Records for the exercise:
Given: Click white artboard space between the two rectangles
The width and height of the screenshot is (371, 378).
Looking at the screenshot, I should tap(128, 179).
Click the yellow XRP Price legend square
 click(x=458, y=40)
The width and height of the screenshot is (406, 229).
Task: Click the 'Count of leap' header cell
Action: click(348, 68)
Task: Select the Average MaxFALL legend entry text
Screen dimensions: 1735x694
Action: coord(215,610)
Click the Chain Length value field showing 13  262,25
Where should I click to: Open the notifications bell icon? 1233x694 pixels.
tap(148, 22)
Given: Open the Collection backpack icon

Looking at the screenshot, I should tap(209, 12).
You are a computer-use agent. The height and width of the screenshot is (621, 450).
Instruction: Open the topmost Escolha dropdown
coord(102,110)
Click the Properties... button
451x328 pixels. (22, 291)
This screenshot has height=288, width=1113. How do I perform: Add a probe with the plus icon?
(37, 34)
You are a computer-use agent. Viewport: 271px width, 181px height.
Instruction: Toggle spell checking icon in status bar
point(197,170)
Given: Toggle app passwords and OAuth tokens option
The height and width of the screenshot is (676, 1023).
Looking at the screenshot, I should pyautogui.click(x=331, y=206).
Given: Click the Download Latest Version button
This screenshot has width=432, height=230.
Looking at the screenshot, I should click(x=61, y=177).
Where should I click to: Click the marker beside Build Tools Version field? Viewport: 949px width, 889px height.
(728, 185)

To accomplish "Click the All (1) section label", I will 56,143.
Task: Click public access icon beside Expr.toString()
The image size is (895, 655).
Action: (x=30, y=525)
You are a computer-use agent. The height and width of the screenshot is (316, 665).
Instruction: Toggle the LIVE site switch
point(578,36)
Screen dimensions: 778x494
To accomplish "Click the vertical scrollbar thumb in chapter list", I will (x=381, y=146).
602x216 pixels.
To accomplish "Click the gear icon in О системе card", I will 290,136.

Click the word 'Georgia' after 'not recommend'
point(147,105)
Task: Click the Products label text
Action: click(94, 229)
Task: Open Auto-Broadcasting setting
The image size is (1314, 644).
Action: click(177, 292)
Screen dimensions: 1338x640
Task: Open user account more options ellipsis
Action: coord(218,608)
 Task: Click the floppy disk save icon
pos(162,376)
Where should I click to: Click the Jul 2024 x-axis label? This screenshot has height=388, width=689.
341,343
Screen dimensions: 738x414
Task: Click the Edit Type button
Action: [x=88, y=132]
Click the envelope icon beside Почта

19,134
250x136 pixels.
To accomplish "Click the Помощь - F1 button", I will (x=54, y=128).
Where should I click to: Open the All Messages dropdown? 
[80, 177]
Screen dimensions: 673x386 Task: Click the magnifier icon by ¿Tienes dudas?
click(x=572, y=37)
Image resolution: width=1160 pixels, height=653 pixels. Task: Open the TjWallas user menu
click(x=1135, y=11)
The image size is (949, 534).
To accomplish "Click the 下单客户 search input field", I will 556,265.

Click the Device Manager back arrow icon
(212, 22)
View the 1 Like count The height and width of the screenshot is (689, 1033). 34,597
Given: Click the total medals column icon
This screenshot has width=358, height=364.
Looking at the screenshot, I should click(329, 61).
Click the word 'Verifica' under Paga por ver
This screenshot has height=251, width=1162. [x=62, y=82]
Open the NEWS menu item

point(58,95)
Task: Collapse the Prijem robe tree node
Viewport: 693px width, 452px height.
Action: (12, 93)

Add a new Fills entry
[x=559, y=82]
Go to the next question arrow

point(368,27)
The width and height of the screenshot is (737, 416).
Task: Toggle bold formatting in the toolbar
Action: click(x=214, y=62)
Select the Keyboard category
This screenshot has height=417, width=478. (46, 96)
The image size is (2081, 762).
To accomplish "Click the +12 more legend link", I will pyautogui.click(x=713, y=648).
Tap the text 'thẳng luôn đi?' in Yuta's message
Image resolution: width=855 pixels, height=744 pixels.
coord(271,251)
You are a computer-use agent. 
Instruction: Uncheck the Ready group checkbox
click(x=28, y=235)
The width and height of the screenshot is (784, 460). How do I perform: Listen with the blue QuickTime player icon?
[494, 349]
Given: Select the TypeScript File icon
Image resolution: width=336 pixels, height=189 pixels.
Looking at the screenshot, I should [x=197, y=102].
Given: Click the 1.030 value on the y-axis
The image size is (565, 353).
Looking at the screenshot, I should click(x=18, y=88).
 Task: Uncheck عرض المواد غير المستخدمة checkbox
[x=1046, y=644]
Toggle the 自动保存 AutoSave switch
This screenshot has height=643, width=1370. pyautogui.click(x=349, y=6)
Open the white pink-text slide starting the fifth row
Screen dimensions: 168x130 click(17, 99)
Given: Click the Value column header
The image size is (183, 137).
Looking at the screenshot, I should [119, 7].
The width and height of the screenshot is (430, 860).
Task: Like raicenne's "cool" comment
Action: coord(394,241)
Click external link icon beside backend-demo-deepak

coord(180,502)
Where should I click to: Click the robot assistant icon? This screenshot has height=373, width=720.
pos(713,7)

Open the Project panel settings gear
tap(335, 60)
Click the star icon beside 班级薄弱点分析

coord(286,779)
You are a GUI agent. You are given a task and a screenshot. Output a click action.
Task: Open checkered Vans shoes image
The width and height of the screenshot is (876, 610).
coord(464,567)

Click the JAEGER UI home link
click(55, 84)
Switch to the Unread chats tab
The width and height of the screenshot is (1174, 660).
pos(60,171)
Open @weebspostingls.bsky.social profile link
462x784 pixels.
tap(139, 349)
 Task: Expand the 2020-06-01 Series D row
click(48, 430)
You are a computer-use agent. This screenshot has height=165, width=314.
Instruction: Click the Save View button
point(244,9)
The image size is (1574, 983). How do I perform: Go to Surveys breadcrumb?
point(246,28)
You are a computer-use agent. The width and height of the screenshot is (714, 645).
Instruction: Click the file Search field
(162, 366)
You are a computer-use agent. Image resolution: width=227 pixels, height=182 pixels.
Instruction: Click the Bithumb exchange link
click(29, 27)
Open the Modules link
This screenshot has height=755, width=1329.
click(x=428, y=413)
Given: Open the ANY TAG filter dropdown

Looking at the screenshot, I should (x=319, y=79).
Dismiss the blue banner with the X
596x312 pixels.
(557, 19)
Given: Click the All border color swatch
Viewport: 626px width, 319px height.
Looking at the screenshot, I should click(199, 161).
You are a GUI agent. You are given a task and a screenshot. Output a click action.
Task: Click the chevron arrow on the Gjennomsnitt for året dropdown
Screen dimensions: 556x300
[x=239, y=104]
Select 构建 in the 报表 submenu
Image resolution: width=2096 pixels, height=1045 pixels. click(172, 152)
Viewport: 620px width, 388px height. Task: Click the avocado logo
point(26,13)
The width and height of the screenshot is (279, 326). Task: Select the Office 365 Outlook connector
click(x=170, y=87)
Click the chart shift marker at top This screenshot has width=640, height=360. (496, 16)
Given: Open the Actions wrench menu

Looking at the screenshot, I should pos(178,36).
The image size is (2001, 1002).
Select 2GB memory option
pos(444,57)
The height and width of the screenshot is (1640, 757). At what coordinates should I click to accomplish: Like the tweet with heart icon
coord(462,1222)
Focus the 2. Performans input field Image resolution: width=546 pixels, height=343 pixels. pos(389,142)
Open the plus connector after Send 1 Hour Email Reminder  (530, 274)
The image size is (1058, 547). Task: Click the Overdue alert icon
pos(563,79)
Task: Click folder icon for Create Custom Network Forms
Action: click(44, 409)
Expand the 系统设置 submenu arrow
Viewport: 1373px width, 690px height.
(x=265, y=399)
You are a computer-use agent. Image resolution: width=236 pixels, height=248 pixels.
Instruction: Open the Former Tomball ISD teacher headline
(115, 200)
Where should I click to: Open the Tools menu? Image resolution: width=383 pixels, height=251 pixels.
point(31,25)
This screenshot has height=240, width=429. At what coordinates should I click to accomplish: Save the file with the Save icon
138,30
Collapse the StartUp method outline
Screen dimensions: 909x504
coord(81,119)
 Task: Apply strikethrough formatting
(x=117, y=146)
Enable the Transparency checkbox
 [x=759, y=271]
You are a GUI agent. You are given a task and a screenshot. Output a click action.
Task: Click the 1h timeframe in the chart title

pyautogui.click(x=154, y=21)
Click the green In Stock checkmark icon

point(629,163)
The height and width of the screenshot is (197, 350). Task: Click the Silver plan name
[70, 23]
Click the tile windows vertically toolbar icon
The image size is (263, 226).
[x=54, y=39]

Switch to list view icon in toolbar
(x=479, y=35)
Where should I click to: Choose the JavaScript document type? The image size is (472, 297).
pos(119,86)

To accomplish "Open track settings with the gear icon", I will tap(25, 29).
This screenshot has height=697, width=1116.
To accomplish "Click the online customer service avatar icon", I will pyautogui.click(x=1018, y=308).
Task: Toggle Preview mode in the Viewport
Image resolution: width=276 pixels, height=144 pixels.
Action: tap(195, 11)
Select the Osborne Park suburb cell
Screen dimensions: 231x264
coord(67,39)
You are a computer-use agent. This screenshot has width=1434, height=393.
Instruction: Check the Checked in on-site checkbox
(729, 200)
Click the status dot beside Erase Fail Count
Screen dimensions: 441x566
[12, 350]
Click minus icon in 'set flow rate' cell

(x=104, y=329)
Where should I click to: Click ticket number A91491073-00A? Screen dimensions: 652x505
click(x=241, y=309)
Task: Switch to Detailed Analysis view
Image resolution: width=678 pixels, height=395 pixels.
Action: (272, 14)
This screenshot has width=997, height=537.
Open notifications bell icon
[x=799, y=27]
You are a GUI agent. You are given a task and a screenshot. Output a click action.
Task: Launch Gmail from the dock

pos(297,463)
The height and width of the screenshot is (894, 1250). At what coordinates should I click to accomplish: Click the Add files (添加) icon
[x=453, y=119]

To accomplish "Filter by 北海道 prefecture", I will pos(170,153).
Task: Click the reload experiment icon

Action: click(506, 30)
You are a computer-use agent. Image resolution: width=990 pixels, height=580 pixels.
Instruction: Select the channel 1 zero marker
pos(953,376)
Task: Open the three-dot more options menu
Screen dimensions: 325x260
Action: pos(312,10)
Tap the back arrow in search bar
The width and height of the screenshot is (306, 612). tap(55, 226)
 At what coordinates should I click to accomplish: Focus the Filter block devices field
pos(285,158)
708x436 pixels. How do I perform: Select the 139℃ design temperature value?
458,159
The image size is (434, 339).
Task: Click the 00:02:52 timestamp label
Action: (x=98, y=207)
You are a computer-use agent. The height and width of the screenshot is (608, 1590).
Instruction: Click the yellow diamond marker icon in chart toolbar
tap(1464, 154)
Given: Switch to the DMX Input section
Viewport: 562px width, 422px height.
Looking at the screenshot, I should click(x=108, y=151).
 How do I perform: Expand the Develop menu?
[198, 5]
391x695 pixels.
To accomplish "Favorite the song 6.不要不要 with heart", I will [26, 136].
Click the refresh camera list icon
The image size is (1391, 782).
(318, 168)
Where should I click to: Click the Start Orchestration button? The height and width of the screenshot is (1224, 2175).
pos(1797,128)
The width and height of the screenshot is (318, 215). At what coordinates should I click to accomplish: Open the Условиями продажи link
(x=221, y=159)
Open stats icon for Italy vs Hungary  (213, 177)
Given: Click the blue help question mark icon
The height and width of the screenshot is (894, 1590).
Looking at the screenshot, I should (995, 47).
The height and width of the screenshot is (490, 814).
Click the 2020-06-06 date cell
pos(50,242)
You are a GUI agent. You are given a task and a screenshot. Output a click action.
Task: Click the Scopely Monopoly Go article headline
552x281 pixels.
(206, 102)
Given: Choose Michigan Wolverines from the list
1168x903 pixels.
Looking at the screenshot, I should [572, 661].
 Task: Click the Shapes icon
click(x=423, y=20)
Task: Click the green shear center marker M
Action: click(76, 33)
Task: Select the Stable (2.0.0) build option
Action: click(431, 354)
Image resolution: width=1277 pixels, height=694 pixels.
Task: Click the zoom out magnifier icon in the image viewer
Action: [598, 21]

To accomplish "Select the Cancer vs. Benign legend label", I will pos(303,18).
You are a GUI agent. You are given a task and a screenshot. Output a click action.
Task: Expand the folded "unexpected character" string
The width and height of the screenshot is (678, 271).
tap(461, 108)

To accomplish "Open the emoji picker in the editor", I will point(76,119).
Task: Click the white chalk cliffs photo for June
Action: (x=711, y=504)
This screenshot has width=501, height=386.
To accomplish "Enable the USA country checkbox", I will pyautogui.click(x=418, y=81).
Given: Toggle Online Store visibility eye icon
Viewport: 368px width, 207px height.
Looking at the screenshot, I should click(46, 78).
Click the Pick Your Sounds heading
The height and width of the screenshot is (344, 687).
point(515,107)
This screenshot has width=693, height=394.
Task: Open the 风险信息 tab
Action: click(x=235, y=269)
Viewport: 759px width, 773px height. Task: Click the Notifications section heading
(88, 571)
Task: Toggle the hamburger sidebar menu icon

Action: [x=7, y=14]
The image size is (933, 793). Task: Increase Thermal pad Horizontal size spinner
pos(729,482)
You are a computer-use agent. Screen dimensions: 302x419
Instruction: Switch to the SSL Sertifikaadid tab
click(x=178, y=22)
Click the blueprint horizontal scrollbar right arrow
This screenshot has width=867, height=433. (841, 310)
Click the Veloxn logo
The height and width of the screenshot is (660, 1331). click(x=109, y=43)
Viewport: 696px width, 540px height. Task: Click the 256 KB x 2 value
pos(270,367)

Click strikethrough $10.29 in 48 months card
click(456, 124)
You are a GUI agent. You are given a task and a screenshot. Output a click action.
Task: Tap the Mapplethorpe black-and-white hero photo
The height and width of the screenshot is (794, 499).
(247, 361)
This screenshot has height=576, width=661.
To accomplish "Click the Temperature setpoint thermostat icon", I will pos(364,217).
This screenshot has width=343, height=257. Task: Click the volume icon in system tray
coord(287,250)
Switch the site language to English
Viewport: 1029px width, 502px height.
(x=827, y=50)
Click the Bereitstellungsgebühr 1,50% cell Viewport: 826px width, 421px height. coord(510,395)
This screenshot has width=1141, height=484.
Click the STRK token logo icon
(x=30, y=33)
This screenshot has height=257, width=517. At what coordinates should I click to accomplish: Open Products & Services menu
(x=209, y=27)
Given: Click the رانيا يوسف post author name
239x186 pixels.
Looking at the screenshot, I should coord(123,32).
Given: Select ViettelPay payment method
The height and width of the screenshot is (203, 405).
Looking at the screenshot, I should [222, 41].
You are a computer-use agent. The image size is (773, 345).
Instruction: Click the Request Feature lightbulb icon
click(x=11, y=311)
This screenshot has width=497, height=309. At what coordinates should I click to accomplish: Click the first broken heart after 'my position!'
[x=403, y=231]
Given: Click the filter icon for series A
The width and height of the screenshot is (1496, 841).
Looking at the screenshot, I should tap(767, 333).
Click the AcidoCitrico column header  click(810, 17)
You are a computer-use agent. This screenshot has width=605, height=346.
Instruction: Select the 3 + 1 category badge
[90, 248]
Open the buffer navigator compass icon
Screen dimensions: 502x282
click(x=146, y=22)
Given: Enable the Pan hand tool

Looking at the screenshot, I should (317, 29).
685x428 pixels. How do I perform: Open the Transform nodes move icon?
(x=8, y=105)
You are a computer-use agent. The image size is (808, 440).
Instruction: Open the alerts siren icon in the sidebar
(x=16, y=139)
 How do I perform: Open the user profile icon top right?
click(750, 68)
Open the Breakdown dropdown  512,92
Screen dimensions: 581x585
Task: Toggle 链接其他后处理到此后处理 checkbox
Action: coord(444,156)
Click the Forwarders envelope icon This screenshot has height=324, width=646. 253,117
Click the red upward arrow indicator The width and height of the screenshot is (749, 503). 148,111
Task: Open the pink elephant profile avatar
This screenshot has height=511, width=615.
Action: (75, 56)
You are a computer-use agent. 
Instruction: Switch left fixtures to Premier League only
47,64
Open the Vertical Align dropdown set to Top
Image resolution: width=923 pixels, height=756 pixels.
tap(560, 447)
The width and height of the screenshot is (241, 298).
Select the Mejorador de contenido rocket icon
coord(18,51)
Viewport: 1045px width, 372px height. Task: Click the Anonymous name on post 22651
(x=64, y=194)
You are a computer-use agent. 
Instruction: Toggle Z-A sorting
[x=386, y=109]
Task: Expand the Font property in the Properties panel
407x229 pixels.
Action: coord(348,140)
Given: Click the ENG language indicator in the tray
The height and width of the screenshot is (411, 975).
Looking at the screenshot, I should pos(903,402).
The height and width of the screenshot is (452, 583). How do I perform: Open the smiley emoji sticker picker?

Challenge:
Recast the items between the lines holding "This screenshot has width=343, height=257." and "(x=30, y=33)", inclusive, as a two-column CSV with columns named text and answer. Give one row per item, put its text and its answer each in a single quoted field, and replace line breaks with spaces.

Full solution:
text,answer
"This screenshot has width=343, height=257. Task: Click the volume icon in system tray","coord(287,250)"
"Switch the site language to English Viewport: 1029px width, 502px height.","(x=827, y=50)"
"Click the Bereitstellungsgebühr 1,50% cell Viewport: 826px width, 421px height.","coord(510,395)"
"This screenshot has width=1141, height=484. Click the STRK token logo icon","(x=30, y=33)"